─── SOURCE PASSAGE ───

According to an infographic created by Impact Brand and Design, marketing automation started in 1992 with a tool called Unica. For more than roughly 25 years marketing automation has been growing and evolving. So it raises the question if marketing automation is right for you and your company. Here are some pros and cons of marketing automation as well as what marketing automation is and is not.

 

What Is A Marketing Automation Tool

In simple terms a marketing automation tool allows a marketer a way to create a holistic marketing campaign all in one place.

 

Marketing automation refers to the software that exists with the goal of automating marketing actions. Many marketing departments have to automate repetitive tasks such as emails, social media, and other website actions. The technology of marketing automation makes these tasks easier.

─── AVAILABLE DATA ───

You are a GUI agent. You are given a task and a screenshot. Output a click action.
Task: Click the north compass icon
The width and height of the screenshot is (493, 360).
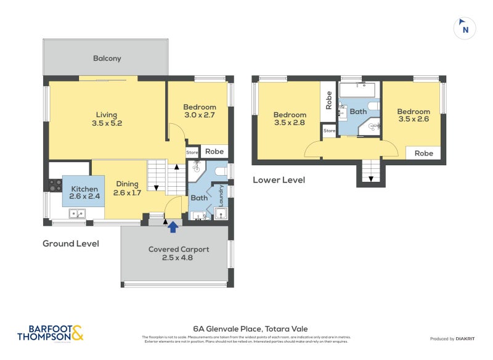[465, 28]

───

PARTS OF THE EXERCISE:
[1] In the marketing automation passage, what was the tool that marketing automation started with in 1992?
[2] Write out the marketing automation passage word for word, from "According to an" up to and including "and is not.".

RESULTS:
[1] Unica

[2]
According to an infographic created by Impact Brand and Design, marketing automation started in 1992 with a tool called Unica. For more than roughly 25 years marketing automation has been growing and evolving. So it raises the question if marketing automation is right for you and your company. Here are some pros and cons of marketing automation as well as what marketing automation is and is not.